Reproduce the following material verbatim, line for line, with no changes of any kind.
>> Start Listed records
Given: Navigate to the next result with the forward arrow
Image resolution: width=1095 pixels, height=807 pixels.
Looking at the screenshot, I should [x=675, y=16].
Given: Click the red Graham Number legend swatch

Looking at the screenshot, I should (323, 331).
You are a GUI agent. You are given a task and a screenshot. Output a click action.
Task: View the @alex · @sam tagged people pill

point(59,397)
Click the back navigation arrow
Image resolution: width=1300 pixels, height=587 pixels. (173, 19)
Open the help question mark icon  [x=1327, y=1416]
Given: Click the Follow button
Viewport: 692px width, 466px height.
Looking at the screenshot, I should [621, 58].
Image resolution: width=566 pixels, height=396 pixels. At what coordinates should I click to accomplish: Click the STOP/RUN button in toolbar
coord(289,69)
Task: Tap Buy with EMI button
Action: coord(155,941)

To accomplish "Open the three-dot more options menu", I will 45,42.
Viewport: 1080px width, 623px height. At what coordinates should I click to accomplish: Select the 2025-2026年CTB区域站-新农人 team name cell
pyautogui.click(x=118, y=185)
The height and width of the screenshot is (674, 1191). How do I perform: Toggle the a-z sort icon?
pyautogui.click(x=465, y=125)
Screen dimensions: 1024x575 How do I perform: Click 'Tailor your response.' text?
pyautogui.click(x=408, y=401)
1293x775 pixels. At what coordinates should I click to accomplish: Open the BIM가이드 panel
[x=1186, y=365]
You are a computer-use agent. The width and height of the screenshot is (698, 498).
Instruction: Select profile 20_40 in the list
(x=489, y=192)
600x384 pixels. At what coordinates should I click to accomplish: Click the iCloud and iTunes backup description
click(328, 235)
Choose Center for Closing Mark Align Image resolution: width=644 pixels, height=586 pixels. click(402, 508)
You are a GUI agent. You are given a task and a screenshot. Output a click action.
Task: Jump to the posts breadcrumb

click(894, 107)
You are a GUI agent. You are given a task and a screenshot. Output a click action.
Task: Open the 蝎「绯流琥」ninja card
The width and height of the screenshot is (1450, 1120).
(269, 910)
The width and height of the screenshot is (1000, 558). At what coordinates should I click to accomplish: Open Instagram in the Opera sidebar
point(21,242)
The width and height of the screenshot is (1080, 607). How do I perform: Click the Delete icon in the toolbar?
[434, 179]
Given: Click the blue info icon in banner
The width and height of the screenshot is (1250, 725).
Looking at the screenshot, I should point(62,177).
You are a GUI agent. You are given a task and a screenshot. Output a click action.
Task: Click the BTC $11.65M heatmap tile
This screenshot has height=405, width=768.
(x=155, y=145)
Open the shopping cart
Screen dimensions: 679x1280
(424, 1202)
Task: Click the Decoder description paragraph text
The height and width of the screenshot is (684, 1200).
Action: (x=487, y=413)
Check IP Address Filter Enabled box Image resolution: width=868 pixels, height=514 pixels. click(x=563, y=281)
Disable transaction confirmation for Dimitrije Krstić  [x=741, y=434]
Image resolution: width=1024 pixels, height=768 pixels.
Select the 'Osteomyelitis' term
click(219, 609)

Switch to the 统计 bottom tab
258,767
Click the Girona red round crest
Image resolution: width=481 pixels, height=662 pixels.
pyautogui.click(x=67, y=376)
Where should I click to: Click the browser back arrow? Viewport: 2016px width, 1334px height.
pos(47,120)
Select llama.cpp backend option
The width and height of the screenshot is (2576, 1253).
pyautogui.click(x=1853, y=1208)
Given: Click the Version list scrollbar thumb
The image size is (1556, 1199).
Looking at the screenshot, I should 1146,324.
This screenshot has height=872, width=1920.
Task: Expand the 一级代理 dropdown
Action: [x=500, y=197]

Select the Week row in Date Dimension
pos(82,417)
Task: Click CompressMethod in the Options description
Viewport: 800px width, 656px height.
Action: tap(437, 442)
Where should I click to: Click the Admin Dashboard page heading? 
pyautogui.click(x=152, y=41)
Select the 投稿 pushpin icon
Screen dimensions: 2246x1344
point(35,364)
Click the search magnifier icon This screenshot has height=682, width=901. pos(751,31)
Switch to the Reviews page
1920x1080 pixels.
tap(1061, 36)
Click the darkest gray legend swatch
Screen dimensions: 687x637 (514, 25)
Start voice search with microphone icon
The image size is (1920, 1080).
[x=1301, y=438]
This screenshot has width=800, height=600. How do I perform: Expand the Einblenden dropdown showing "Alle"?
>> End Listed records
- **Finished answer**:
Given: Navigate to the next result with the forward arrow
Image resolution: width=1095 pixels, height=807 pixels.
Looking at the screenshot, I should [x=675, y=16].
Given: Click the red Graham Number legend swatch

Looking at the screenshot, I should (323, 331).
You are a GUI agent. You are given a task and a screenshot. Output a click action.
Task: View the @alex · @sam tagged people pill

point(59,397)
Click the back navigation arrow
Image resolution: width=1300 pixels, height=587 pixels. (173, 19)
Open the help question mark icon  [x=1327, y=1416]
Given: Click the Follow button
Viewport: 692px width, 466px height.
Looking at the screenshot, I should [621, 58].
Image resolution: width=566 pixels, height=396 pixels. At what coordinates should I click to accomplish: Click the STOP/RUN button in toolbar
coord(289,69)
Task: Tap Buy with EMI button
Action: coord(155,941)

To accomplish "Open the three-dot more options menu", I will 45,42.
Viewport: 1080px width, 623px height. At what coordinates should I click to accomplish: Select the 2025-2026年CTB区域站-新农人 team name cell
pyautogui.click(x=118, y=185)
The height and width of the screenshot is (674, 1191). How do I perform: Toggle the a-z sort icon?
pyautogui.click(x=465, y=125)
Screen dimensions: 1024x575 How do I perform: Click 'Tailor your response.' text?
pyautogui.click(x=408, y=401)
1293x775 pixels. At what coordinates should I click to accomplish: Open the BIM가이드 panel
[x=1186, y=365]
You are a computer-use agent. The width and height of the screenshot is (698, 498).
Instruction: Select profile 20_40 in the list
(x=489, y=192)
600x384 pixels. At what coordinates should I click to accomplish: Click the iCloud and iTunes backup description
click(328, 235)
Choose Center for Closing Mark Align Image resolution: width=644 pixels, height=586 pixels. click(402, 508)
You are a GUI agent. You are given a task and a screenshot. Output a click action.
Task: Jump to the posts breadcrumb

click(894, 107)
You are a GUI agent. You are given a task and a screenshot. Output a click action.
Task: Open the 蝎「绯流琥」ninja card
The width and height of the screenshot is (1450, 1120).
(269, 910)
The width and height of the screenshot is (1000, 558). At what coordinates should I click to accomplish: Open Instagram in the Opera sidebar
point(21,242)
The width and height of the screenshot is (1080, 607). How do I perform: Click the Delete icon in the toolbar?
[434, 179]
Given: Click the blue info icon in banner
The width and height of the screenshot is (1250, 725).
Looking at the screenshot, I should point(62,177).
You are a GUI agent. You are given a task and a screenshot. Output a click action.
Task: Click the BTC $11.65M heatmap tile
This screenshot has height=405, width=768.
(x=155, y=145)
Open the shopping cart
Screen dimensions: 679x1280
(424, 1202)
Task: Click the Decoder description paragraph text
The height and width of the screenshot is (684, 1200).
Action: (x=487, y=413)
Check IP Address Filter Enabled box Image resolution: width=868 pixels, height=514 pixels. click(x=563, y=281)
Disable transaction confirmation for Dimitrije Krstić  [x=741, y=434]
Image resolution: width=1024 pixels, height=768 pixels.
Select the 'Osteomyelitis' term
click(219, 609)

Switch to the 统计 bottom tab
258,767
Click the Girona red round crest
Image resolution: width=481 pixels, height=662 pixels.
pyautogui.click(x=67, y=376)
Where should I click to: Click the browser back arrow? Viewport: 2016px width, 1334px height.
pos(47,120)
Select llama.cpp backend option
The width and height of the screenshot is (2576, 1253).
pyautogui.click(x=1853, y=1208)
Given: Click the Version list scrollbar thumb
The image size is (1556, 1199).
Looking at the screenshot, I should 1146,324.
This screenshot has height=872, width=1920.
Task: Expand the 一级代理 dropdown
Action: [x=500, y=197]

Select the Week row in Date Dimension
pos(82,417)
Task: Click CompressMethod in the Options description
Viewport: 800px width, 656px height.
Action: tap(437, 442)
Where should I click to: Click the Admin Dashboard page heading? 
pyautogui.click(x=152, y=41)
Select the 投稿 pushpin icon
Screen dimensions: 2246x1344
point(35,364)
Click the search magnifier icon This screenshot has height=682, width=901. pos(751,31)
Switch to the Reviews page
1920x1080 pixels.
tap(1061, 36)
Click the darkest gray legend swatch
Screen dimensions: 687x637 (514, 25)
Start voice search with microphone icon
The image size is (1920, 1080).
[x=1301, y=438]
This screenshot has width=800, height=600. How do I perform: Expand the Einblenden dropdown showing "Alle"?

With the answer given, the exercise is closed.